What is needed: Your answer must be an exact copy of the records, minus any pictures.

Start of Block

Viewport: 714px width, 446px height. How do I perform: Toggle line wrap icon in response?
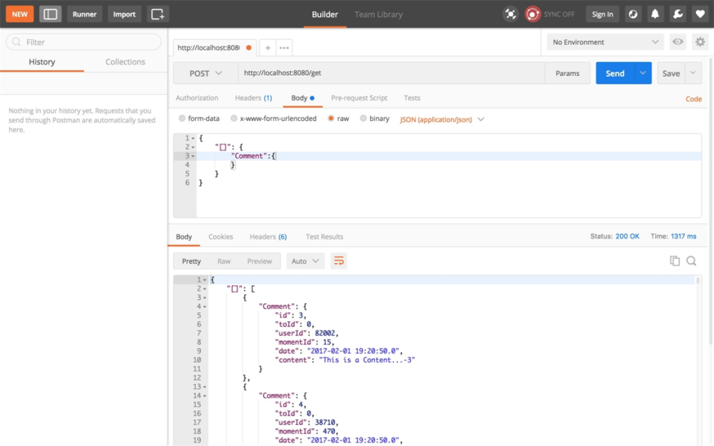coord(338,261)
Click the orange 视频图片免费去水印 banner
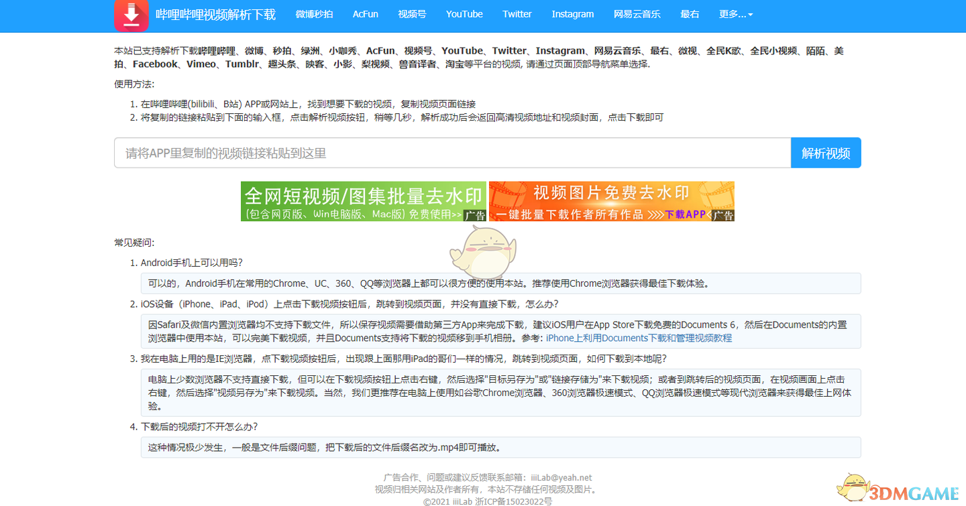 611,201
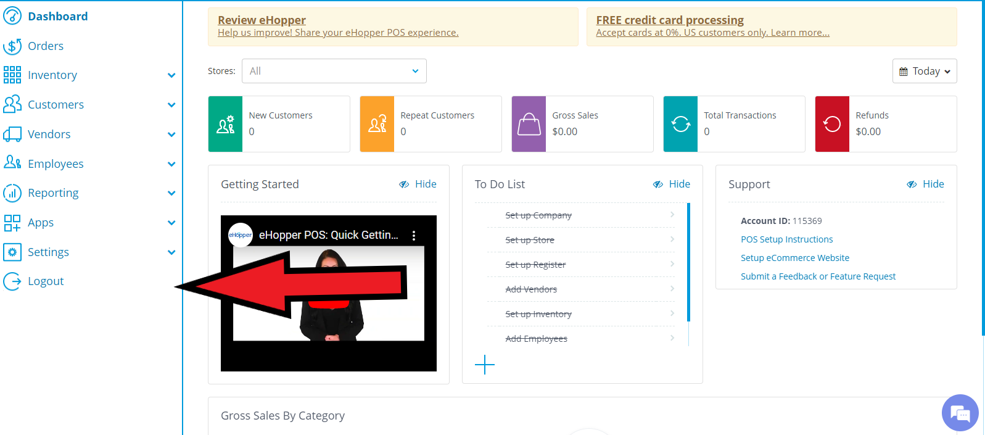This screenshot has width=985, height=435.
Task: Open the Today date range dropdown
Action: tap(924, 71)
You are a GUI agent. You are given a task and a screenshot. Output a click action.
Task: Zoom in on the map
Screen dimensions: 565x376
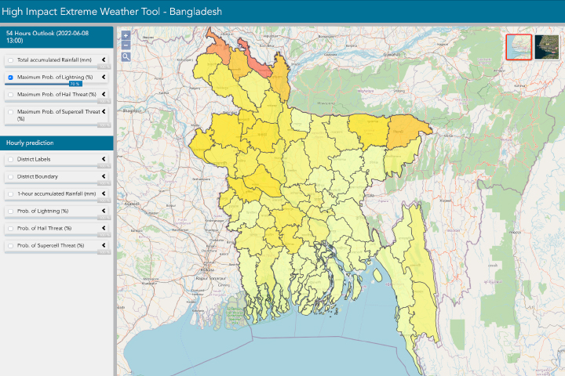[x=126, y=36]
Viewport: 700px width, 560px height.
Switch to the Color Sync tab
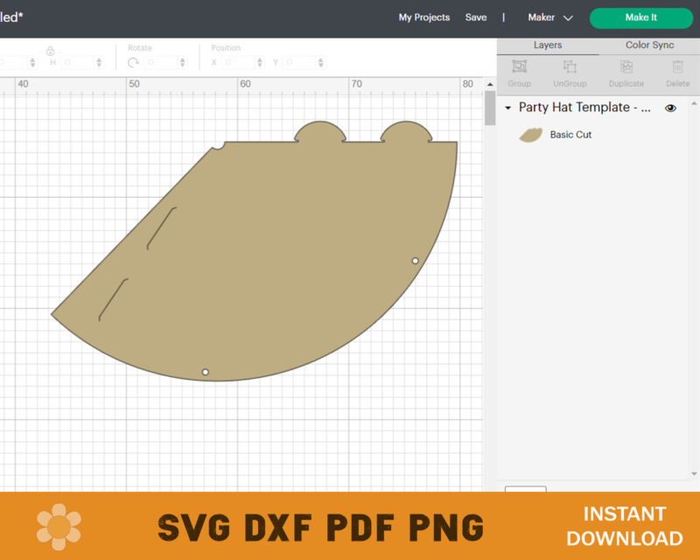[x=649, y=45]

End of Block

Response area:
Viewport: 714px width, 446px height. How do I perform: Toggle line wrap icon in response?
coord(338,261)
Click the orange 视频图片免费去水印 banner
 611,201
This screenshot has width=985, height=435.
Task: Open the Today date range dropdown
Action: tap(924, 71)
You are a GUI agent. You are given a task and a screenshot. Output a click action.
Task: Zoom in on the map
Screen dimensions: 565x376
[x=126, y=36]
Viewport: 700px width, 560px height.
Switch to the Color Sync tab
[x=649, y=45]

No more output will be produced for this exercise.